Exercise instructions:
Copy out the lines of the records exactly, everything from the line that contains "Open the 南京城市" down to the line that contains "(x=530, y=18)", both included.

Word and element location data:
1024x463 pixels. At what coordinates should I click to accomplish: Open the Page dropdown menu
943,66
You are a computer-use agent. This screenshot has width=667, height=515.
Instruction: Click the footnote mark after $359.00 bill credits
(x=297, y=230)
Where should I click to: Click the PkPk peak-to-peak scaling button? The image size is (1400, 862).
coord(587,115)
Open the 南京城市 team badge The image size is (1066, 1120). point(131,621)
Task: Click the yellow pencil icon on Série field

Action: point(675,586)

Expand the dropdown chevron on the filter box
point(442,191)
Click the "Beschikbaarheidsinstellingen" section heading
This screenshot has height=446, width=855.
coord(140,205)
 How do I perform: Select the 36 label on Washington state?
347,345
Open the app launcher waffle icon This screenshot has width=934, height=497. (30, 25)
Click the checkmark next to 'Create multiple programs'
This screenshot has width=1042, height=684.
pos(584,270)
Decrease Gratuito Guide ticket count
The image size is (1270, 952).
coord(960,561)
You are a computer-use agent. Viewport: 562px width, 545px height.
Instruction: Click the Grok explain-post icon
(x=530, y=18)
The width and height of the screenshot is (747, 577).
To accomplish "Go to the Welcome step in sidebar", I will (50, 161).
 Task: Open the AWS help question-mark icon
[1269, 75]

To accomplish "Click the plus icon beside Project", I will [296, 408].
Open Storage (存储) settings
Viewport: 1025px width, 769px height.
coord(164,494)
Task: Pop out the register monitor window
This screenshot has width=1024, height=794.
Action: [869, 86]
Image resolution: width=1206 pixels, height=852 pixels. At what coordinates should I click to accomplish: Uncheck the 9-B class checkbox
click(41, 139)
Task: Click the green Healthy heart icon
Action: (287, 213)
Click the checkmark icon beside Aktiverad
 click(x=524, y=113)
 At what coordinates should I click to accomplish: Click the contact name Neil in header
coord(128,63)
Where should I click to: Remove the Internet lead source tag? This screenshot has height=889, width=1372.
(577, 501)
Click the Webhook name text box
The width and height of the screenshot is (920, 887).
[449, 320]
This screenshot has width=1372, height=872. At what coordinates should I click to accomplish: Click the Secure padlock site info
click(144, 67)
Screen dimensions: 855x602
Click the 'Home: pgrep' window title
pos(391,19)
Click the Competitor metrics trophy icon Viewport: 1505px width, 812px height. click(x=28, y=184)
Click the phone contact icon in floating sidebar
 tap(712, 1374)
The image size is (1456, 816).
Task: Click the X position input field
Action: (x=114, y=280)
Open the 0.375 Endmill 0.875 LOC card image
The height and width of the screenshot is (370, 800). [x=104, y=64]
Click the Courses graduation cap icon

Exercise answer:
Open the 南京城市 team badge The image size is (1066, 1120). point(131,621)
Task: Click the yellow pencil icon on Série field

Action: point(675,586)

Expand the dropdown chevron on the filter box
point(442,191)
Click the "Beschikbaarheidsinstellingen" section heading
This screenshot has height=446, width=855.
coord(140,205)
 How do I perform: Select the 36 label on Washington state?
347,345
Open the app launcher waffle icon This screenshot has width=934, height=497. (30, 25)
Click the checkmark next to 'Create multiple programs'
This screenshot has width=1042, height=684.
pos(584,270)
Decrease Gratuito Guide ticket count
The image size is (1270, 952).
coord(960,561)
You are a computer-use agent. Viewport: 562px width, 545px height.
Instruction: Click the Grok explain-post icon
(x=530, y=18)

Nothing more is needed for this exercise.